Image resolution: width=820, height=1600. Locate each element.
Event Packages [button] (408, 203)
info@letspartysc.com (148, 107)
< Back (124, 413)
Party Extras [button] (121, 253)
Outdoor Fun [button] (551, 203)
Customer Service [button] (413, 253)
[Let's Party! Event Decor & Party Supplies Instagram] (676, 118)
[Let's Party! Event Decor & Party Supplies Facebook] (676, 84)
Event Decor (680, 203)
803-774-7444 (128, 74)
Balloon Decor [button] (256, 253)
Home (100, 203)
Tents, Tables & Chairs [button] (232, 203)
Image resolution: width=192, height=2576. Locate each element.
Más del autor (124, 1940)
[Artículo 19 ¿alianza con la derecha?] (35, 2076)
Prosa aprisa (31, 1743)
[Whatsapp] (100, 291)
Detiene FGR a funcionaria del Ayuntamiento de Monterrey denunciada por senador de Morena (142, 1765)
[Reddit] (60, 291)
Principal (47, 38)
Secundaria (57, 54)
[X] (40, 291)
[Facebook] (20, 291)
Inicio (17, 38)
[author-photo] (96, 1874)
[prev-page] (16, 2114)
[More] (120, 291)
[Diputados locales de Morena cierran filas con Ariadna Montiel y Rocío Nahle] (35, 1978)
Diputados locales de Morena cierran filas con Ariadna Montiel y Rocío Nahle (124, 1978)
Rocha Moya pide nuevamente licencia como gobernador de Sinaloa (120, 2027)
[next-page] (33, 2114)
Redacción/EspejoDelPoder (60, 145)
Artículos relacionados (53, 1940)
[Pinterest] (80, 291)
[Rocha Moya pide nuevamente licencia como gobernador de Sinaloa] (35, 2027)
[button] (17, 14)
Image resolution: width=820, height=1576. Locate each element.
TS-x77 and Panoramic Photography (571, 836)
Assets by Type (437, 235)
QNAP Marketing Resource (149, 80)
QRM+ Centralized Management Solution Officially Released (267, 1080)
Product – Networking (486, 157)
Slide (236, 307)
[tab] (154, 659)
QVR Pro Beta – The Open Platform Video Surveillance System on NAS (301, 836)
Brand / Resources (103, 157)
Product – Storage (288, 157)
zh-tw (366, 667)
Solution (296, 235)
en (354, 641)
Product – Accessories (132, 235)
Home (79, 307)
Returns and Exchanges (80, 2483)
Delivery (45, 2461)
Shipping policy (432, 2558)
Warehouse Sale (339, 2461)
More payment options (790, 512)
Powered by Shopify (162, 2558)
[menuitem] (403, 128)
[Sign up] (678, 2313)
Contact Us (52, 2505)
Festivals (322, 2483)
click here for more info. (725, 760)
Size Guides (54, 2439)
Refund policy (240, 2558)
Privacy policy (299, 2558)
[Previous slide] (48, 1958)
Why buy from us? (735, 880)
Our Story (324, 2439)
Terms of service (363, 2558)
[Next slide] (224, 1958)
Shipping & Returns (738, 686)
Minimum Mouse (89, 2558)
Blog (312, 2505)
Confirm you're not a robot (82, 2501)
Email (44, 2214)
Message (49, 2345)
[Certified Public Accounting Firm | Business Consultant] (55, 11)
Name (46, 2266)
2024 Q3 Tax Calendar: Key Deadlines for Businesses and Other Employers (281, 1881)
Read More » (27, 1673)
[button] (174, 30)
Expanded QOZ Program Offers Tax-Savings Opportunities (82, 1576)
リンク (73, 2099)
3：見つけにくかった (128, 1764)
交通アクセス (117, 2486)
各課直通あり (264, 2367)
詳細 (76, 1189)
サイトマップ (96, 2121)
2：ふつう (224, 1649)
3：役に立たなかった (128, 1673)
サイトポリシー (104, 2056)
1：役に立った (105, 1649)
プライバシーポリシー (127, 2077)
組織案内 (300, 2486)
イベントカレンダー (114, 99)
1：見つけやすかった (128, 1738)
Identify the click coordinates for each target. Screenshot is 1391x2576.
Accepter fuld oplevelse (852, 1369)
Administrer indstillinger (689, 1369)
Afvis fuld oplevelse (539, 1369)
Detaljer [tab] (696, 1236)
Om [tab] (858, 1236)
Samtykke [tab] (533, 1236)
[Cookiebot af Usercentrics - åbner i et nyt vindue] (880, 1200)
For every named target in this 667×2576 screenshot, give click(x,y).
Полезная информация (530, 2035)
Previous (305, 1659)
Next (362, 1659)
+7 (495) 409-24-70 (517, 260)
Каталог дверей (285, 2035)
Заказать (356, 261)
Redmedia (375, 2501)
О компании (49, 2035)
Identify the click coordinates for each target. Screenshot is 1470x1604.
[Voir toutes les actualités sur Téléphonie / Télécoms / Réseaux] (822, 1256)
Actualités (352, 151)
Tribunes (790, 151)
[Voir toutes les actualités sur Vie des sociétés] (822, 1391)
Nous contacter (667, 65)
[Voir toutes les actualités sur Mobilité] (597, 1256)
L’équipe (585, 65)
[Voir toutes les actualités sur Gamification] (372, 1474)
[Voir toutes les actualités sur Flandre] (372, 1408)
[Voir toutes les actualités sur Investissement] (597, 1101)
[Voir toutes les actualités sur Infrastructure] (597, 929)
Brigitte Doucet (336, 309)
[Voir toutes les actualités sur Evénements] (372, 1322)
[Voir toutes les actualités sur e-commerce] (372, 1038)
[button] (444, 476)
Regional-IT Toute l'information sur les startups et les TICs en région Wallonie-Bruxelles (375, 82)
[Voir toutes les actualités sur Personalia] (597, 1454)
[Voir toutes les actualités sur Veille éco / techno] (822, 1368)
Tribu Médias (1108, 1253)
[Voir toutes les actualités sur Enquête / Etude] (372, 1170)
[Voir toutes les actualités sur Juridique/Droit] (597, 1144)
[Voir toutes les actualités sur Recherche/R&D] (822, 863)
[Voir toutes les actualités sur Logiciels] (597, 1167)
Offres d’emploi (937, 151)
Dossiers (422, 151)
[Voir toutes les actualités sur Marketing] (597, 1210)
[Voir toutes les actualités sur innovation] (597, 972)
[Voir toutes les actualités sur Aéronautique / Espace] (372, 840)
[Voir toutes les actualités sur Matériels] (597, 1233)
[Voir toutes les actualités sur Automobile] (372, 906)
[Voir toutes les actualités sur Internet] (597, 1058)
════════
What is needed: Every line of the entries above that includes "Identify" should be copied.

Task result:
Identify the click coordinates for each target. Screenshot is 1391x2576.
Identify the click coordinates for each target. Screenshot is 1470x1604.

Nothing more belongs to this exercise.